- [Set of tasks]:
1/ In the blog post about the 80 Pages of Crap, which room did the writer use for writing?
2/ Repeat the passage of the blog post word for word, starting at "3. Maybe most" and ending at "see that clearly.".

- [Document section]:
________________________________________
So, back to the 80 Pages of Crap. There were a few writing books that I was into when all of this started. A friend of mine had taken me through The Artist's Way, as I mentioned before. Also, an amazing book that I would recommend for anyone who reads words, Bird by Bird by Anne Lamott. My copy is now battered and coffee stained, the spine nearly rendered useless. I return to it a lot, especially when I need to be reminded of what's really important in all of this.
One of the suggestions she gives is to write your life. That's how I started. Only, in order to garner freedom from my repressed, egocentric, (again) uptight personality, there were some things I had to do to feel safe.
1. I had to change names in order to protect the guilty. Some of you who will read this blog were so named. I still have the legend on a 3X5 card so I could remember what name I had given who. If you think you made the cut, let me know and I'll tell you what your alias was. I don't know why I did this. No one was going to see it, at least not initially. I just went with the impulse to protect myself at all costs, so I could get something on the page.
2. I set myself up in the only room in our house that wasn't a bedroom or a bathroom yet had a door – the laundry room. It's a big laundry room, but I still had to jump over my “desk” in order to get to the chair. The screen of my computer and my back were to the wall. That's all I cared about. It didn't matter what kind of gymnastics I had to perform in order to get there.
3. Maybe most importantly, like Ms. Lamott says, I had to give myself permission to write crap.
And I did. It was crap, but it was necessary.
I wrote with as much honesty as I could muster, even when it was painful. I wrote religiously, obsessively, in a committed, disciplined way until I was ready to put down in black and white the ugly ugly underbelly of my life. I wrote the truth about the horrible things that happened to me and, more importantly, the horrible things I did to myself. After I wrote about losing my virginity, I had to call my best friend. I remembered that I had broken my own heart, and when I wrote about it truthfully and with some distance, I could see that clearly.
There were some funny things, too, like my first obsession in first grade at Fred Graff Elementary. I wrote about how we played a game called Kiss Chase and how, when it became apparent he wasn't going to chase me, I would yell, “SWITCH!” so the girls could chase the boys. Then I would corner him in one of the huge tractor tires that stuck out of the ground and force him to kiss me. (I've always been bossy. Especially with boys.)
I'm sure there were some other amusing antidotes, but I don't want to look too close. I'll remember how horrible it really was and then I'll feel badly about myself.
One of the things that was awful was that I did a lot of telling and hardly any showing. And that was a problem. Not at first, because I was just sort of getting my groove on. But a lot of beautiful descriptions and self-discovery does not a story make. There was little to no dialogue, a tiny detail that sometimes helps to move things along in a book. It was pretty much 80 pages of being inside my head. Scary. Right?
________________________________________
- [Provided data]:
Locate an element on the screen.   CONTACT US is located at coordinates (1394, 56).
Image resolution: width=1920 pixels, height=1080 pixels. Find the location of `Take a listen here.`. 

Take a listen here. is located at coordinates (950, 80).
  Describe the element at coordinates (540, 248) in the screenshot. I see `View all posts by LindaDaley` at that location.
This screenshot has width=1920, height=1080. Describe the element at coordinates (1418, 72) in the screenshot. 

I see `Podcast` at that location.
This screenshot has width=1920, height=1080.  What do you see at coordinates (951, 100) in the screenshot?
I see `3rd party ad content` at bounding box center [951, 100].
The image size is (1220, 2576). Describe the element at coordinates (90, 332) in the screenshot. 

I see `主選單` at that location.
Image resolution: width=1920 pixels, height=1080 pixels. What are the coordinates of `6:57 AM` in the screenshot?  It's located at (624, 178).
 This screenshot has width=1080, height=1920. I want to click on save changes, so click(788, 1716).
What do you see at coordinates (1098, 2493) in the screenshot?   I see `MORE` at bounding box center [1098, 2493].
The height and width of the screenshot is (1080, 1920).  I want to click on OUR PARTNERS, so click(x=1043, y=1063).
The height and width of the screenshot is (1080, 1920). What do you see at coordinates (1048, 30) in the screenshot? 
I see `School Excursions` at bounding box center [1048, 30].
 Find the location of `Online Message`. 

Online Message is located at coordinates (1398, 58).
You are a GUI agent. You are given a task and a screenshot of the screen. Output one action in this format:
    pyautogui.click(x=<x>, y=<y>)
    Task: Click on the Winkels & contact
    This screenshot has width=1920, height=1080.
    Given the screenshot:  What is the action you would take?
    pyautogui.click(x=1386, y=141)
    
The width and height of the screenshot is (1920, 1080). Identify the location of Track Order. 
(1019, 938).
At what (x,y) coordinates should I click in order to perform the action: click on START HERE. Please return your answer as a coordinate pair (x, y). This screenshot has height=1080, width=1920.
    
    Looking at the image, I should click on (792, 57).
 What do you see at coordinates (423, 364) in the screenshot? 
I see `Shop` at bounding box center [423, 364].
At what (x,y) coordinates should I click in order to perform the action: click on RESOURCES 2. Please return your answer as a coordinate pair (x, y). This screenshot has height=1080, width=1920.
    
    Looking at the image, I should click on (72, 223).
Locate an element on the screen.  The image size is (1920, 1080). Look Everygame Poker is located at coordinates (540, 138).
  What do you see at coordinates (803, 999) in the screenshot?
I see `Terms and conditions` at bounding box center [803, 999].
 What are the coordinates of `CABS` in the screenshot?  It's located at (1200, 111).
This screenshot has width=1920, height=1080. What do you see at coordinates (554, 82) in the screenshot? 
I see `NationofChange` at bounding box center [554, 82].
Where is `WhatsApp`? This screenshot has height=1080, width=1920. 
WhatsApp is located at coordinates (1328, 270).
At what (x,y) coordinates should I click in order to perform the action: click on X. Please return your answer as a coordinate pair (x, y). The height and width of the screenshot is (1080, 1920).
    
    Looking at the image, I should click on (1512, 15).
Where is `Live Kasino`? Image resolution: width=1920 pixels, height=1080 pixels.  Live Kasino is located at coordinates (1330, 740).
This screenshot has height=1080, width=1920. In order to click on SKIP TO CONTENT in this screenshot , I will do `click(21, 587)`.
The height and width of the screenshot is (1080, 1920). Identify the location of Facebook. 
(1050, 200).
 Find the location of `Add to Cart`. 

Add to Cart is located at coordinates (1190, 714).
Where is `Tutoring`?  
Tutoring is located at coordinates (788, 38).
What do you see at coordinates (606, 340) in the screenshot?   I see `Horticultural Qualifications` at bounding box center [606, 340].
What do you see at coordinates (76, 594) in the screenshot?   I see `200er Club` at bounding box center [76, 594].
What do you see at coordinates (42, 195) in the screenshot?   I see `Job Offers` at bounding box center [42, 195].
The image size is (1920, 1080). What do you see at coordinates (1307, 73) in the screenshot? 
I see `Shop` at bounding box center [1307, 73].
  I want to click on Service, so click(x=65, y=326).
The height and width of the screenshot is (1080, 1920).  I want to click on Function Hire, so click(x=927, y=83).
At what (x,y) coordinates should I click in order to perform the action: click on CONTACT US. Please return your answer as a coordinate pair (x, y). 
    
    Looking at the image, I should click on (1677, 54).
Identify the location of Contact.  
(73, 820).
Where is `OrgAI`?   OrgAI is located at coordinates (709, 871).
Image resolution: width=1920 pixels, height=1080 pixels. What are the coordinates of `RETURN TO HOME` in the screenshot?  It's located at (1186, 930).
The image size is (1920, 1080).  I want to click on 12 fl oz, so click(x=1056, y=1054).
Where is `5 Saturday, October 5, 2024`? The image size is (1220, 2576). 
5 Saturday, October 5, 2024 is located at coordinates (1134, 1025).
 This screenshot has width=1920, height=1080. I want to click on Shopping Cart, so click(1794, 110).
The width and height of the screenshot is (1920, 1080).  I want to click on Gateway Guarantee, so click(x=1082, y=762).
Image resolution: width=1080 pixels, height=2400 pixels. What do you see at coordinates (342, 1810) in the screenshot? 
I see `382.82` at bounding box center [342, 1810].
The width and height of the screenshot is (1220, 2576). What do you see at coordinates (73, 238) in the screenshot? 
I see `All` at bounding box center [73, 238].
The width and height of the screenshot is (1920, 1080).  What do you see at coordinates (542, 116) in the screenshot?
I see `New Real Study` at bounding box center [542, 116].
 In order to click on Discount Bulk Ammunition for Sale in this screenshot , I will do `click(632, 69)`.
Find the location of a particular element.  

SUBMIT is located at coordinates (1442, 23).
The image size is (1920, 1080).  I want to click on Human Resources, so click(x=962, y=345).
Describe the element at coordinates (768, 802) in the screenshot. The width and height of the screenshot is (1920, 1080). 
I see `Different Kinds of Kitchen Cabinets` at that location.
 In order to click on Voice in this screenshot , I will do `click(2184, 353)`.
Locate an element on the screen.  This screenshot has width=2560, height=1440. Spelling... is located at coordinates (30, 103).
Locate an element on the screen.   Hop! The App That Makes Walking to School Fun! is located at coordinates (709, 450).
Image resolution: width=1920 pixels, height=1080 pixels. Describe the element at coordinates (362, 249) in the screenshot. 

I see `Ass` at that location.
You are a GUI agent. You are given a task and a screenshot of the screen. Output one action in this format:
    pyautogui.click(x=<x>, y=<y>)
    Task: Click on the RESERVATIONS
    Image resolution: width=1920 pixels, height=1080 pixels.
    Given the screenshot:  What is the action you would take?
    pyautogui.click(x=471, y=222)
________________________________________
- [Written responses]:
1/ The laundry room.

2/
3. Maybe most importantly, like Ms. Lamott says, I had to give myself permission to write crap.
And I did. It was crap, but it was necessary.
I wrote with as much honesty as I could muster, even when it was painful. I wrote religiously, obsessively, in a committed, disciplined way until I was ready to put down in black and white the ugly ugly underbelly of my life. I wrote the truth about the horrible things that happened to me and, more importantly, the horrible things I did to myself. After I wrote about losing my virginity, I had to call my best friend. I remembered that I had broken my own heart, and when I wrote about it truthfully and with some distance, I could see that clearly.